In 1983, the UK had just become the first country in Europe to reclassify medicines from prescription to non-prescription status, switching non-sedating antihistamines, ibuprofen and hydrocortisone, there was a risk that would go into reverse. The PAGB vision was a system that preserved what we had and a framework that allowed the other countries to catch up – national regulatory systems with an overarching European framework of controls over legal classification, advertising and packaging information. We felt this would allow the European OTC market to evolve.

Over a year we convinced the Commission that it needed a different approach – but to fill the vacuum we needed to offer an alternative and gain support from other countries. There were plenty of hurdles to overcome to get this. We had to convince very restrictive countries that the normal classification of medicines was non-prescription, to make the case that if a product could be sold to the public then it could be advertised to the public, to show advertising did not encourage overconsumption and demonstrate that putting warnings in advertising reduced communication and confused people. We even had to argue that pictures of parts of the human body on packs was not harmful. Given that every country felt their system was perfect we couldn’t have made any progress without the research which PAGB companies agreed to fund, giving us a package of support material that in its day was ground breaking. (The research, which was undertaken in 1989, was entitled Information or Communication: A consumer study of TV advertising and assessed three approaches in communicating information – television advertisement, the advertisement plus ‘Always Read the Label’ and the advertisement plus detailed product information).

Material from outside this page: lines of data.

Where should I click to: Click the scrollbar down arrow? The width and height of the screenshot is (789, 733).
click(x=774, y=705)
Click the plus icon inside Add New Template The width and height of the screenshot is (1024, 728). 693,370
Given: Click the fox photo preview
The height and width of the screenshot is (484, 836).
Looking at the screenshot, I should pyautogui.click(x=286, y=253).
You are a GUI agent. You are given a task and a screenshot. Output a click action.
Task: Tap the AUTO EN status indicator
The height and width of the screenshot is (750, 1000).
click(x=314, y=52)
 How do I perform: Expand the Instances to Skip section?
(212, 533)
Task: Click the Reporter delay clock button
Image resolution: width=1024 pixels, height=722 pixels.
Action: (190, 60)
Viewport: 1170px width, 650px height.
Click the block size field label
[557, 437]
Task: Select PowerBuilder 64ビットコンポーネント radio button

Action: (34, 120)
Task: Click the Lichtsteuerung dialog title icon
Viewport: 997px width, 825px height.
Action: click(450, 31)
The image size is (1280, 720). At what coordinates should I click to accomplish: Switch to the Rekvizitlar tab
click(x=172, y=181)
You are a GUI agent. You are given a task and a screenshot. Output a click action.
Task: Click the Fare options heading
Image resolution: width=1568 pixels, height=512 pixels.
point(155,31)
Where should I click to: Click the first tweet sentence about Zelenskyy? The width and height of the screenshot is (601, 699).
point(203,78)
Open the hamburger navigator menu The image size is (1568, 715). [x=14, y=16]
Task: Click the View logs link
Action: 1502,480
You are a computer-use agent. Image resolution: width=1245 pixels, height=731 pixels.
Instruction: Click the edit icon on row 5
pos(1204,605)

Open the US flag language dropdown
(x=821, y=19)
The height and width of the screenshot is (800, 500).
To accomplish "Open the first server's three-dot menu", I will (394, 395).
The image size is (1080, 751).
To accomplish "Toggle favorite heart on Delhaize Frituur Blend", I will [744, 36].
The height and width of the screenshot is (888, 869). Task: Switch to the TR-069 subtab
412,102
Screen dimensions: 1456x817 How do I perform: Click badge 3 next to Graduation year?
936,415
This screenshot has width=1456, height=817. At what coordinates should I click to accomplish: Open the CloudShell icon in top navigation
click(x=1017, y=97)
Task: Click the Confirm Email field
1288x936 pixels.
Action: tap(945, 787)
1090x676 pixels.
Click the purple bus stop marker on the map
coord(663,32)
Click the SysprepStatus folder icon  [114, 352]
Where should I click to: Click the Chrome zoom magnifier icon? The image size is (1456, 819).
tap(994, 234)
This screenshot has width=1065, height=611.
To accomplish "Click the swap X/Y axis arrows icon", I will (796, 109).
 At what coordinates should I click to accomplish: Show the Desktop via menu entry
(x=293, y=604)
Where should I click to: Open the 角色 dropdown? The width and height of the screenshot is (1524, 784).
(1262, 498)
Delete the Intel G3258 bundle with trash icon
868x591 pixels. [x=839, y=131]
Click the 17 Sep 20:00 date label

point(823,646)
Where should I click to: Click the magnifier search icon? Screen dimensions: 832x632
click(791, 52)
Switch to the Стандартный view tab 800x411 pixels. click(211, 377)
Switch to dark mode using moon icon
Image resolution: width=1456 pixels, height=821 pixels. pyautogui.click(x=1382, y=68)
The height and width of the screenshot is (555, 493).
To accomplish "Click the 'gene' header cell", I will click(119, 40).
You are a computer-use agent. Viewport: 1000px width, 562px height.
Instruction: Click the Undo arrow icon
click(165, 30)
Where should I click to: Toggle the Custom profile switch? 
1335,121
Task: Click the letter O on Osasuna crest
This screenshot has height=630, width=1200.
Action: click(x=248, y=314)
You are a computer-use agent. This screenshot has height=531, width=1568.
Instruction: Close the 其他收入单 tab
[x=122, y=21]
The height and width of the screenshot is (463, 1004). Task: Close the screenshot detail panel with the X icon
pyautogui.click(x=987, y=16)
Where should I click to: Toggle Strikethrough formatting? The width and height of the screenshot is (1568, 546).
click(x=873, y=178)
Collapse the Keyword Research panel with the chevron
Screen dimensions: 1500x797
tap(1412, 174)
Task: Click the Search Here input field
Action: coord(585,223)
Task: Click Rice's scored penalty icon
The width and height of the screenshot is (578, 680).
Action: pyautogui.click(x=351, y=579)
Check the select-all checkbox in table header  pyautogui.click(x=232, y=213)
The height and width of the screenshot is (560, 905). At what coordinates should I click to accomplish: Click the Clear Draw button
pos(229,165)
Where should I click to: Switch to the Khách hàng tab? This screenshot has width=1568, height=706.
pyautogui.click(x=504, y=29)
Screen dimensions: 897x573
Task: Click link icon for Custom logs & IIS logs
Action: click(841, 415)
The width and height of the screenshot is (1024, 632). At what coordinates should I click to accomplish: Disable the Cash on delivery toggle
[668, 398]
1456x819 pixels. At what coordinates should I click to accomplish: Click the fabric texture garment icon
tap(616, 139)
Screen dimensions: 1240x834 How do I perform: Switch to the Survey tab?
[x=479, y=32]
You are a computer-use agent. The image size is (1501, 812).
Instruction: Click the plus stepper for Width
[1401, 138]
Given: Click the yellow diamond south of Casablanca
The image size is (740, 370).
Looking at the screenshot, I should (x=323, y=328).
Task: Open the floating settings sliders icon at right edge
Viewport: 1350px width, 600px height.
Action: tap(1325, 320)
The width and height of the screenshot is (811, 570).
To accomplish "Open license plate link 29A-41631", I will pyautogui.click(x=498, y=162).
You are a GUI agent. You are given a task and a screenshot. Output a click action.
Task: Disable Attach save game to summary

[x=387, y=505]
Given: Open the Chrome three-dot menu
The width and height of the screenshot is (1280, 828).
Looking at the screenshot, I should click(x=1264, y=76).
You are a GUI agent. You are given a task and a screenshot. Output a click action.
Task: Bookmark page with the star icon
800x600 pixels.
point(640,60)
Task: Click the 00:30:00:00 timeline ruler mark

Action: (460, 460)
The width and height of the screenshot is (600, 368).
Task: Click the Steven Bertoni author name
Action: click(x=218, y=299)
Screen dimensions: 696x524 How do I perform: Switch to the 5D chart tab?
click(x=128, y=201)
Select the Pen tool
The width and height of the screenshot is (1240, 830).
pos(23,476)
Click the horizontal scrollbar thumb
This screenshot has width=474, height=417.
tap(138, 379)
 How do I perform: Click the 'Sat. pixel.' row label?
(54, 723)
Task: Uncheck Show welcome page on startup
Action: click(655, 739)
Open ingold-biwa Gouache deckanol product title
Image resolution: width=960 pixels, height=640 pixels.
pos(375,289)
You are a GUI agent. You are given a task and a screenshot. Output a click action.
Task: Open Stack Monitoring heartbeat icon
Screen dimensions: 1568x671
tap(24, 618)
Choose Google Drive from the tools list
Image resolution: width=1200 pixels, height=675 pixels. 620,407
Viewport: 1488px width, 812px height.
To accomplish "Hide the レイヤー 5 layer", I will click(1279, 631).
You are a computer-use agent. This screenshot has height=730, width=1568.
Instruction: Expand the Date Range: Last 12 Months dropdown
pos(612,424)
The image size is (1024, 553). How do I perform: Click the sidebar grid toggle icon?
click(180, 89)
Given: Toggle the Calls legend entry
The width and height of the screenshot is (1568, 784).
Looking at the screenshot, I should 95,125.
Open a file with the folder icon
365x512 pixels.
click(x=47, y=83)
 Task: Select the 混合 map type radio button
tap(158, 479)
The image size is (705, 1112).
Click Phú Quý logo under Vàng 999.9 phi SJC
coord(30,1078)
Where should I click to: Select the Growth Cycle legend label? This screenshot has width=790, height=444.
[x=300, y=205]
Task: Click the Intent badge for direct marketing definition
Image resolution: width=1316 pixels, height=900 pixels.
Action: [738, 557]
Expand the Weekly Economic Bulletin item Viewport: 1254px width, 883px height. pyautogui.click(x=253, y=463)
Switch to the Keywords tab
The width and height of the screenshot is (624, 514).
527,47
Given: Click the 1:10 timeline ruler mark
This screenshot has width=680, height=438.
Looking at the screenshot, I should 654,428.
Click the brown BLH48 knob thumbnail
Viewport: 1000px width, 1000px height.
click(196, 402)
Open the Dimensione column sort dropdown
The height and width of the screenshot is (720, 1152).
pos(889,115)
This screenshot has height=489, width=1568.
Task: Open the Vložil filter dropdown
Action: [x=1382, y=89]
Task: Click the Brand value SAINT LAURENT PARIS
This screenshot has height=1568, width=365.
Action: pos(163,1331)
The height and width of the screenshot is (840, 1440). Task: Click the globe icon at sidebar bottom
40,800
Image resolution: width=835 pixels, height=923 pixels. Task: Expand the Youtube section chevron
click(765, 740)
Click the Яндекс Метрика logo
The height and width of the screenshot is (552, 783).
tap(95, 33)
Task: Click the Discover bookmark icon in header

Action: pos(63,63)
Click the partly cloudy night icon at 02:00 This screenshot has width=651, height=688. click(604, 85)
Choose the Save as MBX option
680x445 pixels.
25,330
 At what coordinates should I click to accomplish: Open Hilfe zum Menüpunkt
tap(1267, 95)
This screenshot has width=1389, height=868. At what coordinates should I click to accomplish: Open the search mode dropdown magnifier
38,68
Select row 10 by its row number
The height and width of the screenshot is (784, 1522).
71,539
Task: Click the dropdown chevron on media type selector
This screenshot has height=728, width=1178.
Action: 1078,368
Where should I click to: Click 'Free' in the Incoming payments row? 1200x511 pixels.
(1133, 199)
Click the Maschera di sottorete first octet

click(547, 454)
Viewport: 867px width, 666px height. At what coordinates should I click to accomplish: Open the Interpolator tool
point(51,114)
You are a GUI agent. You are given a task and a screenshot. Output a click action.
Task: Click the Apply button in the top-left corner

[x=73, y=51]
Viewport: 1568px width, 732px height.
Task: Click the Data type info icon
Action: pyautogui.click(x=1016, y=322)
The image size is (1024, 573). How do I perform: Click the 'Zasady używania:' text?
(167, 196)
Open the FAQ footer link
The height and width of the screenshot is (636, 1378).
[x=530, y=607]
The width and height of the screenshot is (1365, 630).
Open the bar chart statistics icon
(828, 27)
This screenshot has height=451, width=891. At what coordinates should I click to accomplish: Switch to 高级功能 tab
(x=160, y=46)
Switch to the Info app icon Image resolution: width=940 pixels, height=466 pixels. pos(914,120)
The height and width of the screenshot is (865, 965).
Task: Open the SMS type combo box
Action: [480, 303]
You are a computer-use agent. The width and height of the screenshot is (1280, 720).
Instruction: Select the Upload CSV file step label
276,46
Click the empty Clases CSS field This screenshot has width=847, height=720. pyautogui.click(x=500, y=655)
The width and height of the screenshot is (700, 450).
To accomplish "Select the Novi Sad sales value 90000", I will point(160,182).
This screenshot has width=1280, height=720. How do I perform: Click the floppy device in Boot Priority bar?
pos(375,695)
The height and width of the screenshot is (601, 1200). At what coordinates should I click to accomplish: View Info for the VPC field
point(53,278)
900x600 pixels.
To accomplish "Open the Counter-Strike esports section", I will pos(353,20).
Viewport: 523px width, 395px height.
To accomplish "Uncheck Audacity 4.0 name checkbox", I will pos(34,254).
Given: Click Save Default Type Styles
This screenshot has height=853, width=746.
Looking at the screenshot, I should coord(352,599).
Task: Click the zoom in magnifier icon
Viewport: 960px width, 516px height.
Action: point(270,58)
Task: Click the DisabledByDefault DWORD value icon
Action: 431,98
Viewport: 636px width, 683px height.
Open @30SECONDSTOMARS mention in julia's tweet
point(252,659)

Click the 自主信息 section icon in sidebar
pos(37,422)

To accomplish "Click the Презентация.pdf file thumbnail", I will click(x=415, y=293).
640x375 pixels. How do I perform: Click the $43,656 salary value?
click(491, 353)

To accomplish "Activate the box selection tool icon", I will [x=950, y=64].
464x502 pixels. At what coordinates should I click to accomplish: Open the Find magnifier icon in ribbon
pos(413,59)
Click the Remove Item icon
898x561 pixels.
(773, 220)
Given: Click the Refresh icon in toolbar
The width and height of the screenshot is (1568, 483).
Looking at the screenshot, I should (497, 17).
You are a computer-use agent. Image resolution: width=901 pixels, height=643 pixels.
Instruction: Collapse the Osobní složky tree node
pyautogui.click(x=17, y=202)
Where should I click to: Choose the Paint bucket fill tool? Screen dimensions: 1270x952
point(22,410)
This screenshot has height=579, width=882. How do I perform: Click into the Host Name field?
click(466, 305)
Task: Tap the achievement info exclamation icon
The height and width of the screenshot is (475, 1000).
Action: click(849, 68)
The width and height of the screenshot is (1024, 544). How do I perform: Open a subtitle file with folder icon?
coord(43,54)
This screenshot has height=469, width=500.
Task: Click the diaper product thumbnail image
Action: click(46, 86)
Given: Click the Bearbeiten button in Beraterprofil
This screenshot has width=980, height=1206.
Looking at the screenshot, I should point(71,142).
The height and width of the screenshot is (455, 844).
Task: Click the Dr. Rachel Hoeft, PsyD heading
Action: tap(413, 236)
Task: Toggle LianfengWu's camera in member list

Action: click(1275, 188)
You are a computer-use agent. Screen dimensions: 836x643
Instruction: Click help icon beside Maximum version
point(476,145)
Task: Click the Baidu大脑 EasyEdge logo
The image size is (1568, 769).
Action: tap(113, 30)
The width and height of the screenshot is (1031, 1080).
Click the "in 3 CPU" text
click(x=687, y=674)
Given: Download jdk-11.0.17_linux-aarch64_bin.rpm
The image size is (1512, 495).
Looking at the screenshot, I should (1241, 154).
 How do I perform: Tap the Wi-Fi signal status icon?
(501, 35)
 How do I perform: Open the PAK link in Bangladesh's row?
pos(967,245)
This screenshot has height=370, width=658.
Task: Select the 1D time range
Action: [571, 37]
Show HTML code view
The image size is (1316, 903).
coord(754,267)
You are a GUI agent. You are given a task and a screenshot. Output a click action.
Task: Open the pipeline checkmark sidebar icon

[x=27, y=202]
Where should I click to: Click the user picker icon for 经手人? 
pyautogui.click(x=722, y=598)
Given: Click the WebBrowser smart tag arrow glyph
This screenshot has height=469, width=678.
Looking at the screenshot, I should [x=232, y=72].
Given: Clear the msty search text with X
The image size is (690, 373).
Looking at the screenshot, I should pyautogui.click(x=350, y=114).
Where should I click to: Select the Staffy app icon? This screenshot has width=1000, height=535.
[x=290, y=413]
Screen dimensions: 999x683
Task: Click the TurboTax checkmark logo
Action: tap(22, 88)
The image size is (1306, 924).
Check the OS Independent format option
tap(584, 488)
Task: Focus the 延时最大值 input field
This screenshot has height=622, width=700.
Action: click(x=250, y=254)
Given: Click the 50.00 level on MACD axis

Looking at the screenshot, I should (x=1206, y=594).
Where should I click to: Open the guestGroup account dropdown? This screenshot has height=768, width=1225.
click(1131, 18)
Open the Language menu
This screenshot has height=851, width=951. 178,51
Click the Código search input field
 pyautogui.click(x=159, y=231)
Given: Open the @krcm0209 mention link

We needed one more thing. In the UK we were accepted as the voice of the industry. In Europe we were starting from scratch and we had a lot of stakeholders to persuade. We had to develop a communication plan to explain it all and armed with our trusty lobby booklet “Passport to Europe” we set out to sell the vision. From 1990 – 1992 the PAGB secretariat was on the road. We were regulars on every conference programme alongside European Commission officials, we held events in the European Parliament, we worked to gain support from the UK Government, and we used our membership of AESGP to promote our proposals throughout the industry and the regulatory community. We got to know the other countries well as we looked for partners to vote amendments through or to block proposals that were unacceptable. And we succeeded. We convinced the MHRA (known as the Medicines Control Agency at the time) that our research was valid, and they took our proposals forward as the member states thrashed out the detail. It was a challenging, but ultimately successful, campaign and we got the regulatory framework we wanted.

PAGB may well have to do this all over again as the UK will be forging a new relationship with the EU and with other trading partners. Some of the issues will be the same, others brand new but the PAGB approach of evidence based, well thought out positions that are coherently presented will be as valid as ever. I wish PAGB all the best for the future.